What to work on:
Your reply should be made up of every line in the records below that holds the string "post".

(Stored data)
________________________________________

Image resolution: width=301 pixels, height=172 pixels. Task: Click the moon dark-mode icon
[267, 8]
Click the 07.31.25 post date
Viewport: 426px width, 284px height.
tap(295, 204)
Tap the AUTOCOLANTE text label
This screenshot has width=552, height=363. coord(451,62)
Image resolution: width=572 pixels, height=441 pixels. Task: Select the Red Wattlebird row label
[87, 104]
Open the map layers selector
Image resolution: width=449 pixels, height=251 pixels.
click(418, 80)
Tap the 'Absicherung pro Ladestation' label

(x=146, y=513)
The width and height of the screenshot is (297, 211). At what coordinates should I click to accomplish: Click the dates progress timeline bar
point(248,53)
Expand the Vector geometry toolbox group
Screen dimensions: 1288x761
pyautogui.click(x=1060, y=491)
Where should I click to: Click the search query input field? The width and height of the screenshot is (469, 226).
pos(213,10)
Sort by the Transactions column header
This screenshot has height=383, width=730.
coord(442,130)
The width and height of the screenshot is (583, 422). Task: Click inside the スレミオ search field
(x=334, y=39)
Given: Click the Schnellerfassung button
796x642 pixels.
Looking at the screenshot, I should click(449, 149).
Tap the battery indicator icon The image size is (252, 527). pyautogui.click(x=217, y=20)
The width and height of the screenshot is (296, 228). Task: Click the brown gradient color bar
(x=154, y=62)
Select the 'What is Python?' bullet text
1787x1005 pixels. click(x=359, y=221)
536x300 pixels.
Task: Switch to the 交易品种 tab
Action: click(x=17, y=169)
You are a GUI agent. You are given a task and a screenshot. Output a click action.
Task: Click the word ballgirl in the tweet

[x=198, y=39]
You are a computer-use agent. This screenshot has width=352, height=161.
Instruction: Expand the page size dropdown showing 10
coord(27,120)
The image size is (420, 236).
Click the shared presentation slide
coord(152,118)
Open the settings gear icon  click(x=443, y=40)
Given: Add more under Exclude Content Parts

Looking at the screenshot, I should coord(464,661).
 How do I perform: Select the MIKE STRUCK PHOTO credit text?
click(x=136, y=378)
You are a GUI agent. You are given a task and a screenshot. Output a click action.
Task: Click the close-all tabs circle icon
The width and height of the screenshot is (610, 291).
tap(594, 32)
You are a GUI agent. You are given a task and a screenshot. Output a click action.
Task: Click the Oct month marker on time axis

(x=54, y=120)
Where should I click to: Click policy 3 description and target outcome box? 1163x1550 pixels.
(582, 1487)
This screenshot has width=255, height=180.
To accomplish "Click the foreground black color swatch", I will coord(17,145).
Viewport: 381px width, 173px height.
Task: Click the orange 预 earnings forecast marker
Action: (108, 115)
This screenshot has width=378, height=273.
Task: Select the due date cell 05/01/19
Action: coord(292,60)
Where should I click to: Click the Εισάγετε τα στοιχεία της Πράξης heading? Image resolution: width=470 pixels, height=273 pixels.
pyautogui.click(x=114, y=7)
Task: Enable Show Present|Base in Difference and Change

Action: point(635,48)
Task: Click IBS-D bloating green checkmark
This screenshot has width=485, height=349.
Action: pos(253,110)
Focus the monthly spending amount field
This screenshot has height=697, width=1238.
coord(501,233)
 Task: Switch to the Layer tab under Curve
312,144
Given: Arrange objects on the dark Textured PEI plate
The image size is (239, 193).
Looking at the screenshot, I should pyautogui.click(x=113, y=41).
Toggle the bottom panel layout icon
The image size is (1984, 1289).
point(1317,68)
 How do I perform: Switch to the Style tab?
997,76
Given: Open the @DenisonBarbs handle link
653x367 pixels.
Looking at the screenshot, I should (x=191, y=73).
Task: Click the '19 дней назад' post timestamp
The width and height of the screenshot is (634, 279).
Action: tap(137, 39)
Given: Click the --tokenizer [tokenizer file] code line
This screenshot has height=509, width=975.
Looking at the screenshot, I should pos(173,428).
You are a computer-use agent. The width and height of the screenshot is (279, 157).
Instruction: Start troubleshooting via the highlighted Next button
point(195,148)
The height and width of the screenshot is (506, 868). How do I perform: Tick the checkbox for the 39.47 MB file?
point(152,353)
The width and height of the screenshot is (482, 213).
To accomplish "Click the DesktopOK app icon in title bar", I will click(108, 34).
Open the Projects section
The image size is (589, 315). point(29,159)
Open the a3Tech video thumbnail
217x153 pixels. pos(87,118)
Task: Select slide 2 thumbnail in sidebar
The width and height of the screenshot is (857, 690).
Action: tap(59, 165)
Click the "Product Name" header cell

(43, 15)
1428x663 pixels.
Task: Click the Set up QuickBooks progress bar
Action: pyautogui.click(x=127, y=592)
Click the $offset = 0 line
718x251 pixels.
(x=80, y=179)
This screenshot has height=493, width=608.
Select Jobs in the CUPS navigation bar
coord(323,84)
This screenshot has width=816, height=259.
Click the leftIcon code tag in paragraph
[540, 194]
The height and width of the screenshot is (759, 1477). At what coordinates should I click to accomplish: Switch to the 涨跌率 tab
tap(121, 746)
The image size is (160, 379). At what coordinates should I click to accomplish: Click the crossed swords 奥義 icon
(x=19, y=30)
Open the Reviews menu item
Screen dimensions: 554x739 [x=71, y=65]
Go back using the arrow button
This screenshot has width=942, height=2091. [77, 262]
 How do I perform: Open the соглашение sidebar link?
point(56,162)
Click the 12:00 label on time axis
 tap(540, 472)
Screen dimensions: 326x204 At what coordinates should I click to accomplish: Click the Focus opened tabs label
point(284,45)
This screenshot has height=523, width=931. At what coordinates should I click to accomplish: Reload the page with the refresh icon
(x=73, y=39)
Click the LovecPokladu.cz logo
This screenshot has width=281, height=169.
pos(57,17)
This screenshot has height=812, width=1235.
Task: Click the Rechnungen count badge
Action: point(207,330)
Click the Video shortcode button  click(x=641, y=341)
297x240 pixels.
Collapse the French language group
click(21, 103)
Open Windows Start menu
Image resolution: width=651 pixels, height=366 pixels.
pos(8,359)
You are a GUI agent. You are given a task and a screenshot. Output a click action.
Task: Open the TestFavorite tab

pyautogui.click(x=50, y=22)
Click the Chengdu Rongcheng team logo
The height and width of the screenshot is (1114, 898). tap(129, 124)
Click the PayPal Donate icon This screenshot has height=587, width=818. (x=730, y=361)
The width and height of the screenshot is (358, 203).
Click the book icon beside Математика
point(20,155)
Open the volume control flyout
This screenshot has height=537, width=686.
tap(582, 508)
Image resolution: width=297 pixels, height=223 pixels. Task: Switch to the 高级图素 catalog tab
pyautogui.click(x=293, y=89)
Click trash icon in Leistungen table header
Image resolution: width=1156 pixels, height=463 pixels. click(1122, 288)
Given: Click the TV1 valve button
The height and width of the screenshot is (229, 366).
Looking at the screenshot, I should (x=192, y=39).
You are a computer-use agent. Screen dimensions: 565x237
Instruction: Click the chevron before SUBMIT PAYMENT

________________________________________

Completed exercise:
Click the 07.31.25 post date
Task: Click the '19 дней назад' post timestamp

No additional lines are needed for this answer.